魔石が砕け散ると同時に、リヴァイアサンの巨体は、完全に生命活動を停止し、ゆっくりと傾ぎ、水底へと沈んでいった。


「……はぁっ、はぁっ……」

僕も、陽菜も、肩で大きく息をしていた。

静寂が戻った空間に、僕たちの荒い呼吸音だけが響く。


「やったね、蓮!」

「ああ。お前と……ケイのおかげだ」

僕がケイの方を見ると、彼女は慌てて導体を杖に巻き取り、スマホを隠しながら「えへへ……まぐれですよ、まぐれ! 私の魔法、たまにしか成功しないんです!」と、いつものドジっ娘モードに戻り、頭を掻いていた。

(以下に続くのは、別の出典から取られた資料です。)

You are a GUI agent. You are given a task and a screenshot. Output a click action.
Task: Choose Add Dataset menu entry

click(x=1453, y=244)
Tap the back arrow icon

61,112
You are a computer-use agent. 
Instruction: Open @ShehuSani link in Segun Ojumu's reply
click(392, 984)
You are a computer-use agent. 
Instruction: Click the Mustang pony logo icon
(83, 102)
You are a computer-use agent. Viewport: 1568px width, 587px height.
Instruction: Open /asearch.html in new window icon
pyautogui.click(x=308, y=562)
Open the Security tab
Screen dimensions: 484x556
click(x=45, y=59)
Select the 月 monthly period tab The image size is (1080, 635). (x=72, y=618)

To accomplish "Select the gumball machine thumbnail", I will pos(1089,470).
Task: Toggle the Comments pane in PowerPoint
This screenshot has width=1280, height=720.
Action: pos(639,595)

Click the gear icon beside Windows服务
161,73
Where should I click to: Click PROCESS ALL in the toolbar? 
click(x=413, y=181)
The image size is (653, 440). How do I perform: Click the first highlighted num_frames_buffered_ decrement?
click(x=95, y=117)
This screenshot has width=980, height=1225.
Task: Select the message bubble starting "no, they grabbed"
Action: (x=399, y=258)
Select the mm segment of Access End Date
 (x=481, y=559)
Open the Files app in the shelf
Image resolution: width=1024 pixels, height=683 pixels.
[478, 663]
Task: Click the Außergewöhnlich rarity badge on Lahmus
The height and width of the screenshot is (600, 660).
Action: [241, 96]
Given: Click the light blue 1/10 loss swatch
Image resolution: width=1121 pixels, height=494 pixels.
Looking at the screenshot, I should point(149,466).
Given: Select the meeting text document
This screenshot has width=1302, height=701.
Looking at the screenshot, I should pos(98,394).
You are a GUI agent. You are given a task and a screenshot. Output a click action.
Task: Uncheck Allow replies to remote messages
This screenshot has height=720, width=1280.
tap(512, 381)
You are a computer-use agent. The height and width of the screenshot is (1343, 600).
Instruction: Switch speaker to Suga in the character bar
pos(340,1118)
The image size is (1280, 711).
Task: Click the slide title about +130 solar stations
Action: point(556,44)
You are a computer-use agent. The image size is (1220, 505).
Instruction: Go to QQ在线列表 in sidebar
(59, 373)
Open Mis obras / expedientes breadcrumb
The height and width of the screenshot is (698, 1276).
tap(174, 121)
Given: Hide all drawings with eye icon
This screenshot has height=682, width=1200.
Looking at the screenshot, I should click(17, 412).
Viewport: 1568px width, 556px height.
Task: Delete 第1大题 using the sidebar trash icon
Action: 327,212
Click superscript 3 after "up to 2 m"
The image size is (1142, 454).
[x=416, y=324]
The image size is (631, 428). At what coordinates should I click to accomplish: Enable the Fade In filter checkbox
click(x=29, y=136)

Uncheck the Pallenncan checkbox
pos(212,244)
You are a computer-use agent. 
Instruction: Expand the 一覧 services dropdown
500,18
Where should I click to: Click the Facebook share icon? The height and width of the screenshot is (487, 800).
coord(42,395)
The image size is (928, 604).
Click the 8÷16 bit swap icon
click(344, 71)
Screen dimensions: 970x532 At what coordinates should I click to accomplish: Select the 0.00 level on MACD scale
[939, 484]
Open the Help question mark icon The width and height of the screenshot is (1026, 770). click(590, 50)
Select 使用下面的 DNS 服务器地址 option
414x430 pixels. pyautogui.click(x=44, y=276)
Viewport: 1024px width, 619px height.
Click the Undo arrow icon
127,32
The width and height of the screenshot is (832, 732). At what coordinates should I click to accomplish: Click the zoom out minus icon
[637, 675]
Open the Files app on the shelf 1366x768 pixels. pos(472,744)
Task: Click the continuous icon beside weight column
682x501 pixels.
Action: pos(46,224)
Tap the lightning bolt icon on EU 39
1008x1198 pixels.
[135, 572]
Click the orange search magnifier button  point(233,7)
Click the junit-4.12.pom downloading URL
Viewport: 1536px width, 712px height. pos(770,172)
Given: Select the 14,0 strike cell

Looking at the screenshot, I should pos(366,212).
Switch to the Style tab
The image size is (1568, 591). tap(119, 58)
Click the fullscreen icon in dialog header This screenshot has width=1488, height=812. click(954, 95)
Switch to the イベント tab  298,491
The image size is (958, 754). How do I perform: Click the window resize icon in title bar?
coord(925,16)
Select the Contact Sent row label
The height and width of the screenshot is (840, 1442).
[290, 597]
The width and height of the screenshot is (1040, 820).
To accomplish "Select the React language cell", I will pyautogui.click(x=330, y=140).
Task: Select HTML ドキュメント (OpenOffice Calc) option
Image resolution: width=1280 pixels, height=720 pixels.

だが、そのローブの足元で、腰を抜かしたようにへたり込んでいる黒猫と、目が合った気がした。


ともあれ、障害は排除された。

僕たちは、ゆっくりと、プラットホームの中央に鎮座する、エーテル結晶へと歩み寄った。

僕の、そして僕たちの運命を変えるかもしれない、諸刃の剣。

その紫色の輝きは、あまりにも美しく、そしてどこか不気味に、僕たちを誘っていた。